WASHINGTON (AP) — President Joe Biden on Tuesday said he’s decided to cut out Ethiopia from a U.S. trade program, setting the path for further sanctions against the African nation over its failure to end a nearly yearlong war in the Tigray region that has led to “gross violations” of human rights.
Biden in a letter to Congress said Ethiopia has not met eligibility requirements to remain a beneficiary of the African Growth and Opportunity Act.
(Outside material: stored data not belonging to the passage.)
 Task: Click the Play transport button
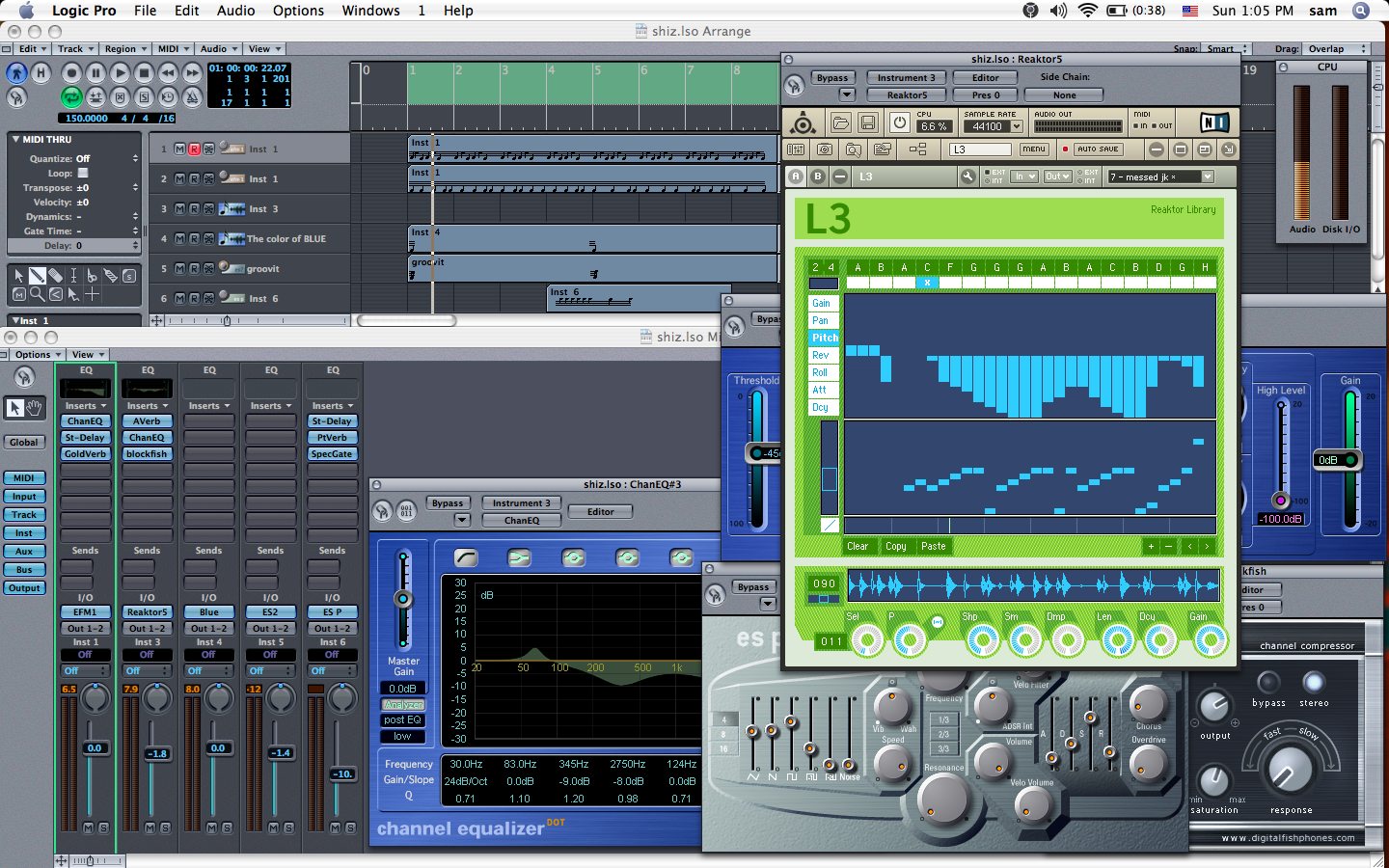tap(120, 72)
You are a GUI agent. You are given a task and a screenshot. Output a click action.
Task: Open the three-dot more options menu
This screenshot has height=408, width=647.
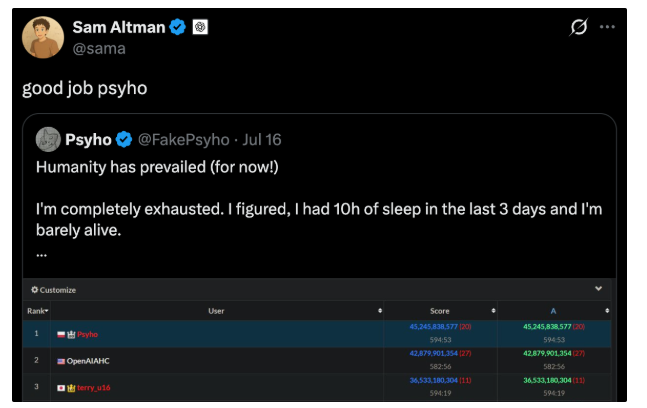607,27
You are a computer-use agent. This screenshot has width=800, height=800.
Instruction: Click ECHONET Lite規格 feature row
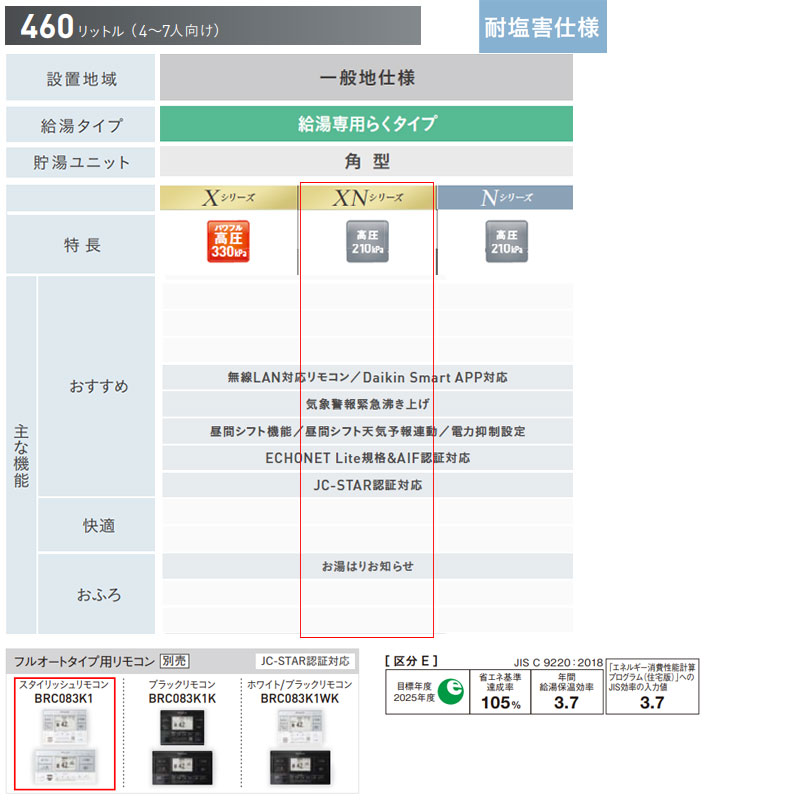point(367,458)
The program provides sub-Saharan African nations duty-free access to the United States on the condition they meet certain requirements, including eliminating barriers to U.S. trade and investment and making progress toward political pluralism.
The president said Ethiopia was in “gross violations of internationally recognized human rights.” Biden also cited Guinea and Mali, which have experienced coups this year, in the letter for being out of compliance.
The sanction goes into effect on Jan. 1. The U.S. trade representative, Katherine Tai, said in a statement her office would “provide each country with clear benchmarks for a pathway toward reinstatement and our administration will work with them to achieve that objective.”
Ethiopia’s government had lobbied openly against the move. “We are extremely disappointed by the threat of AGOA withdrawal currently under consideration by the U.S. government,” the ministry of trade said in a statement, warning that it will “reverse significant economic gains in our country and unfairly impact and harm women and children. Ethiopia will continue to make every effort to correct any unintended or perceived wrongs.”
Biden’s announcement came as the war’s anniversary approaches on Thursday, and as U.S. Horn of Africa envoy Jeffrey Feltman told reporters that the parties to the conflict “don’t seem anywhere near” a cease-fire or talks and called the humanitarian conditions in Tigray “unacceptable.” Thousands have been killed in the war that began in November 2020.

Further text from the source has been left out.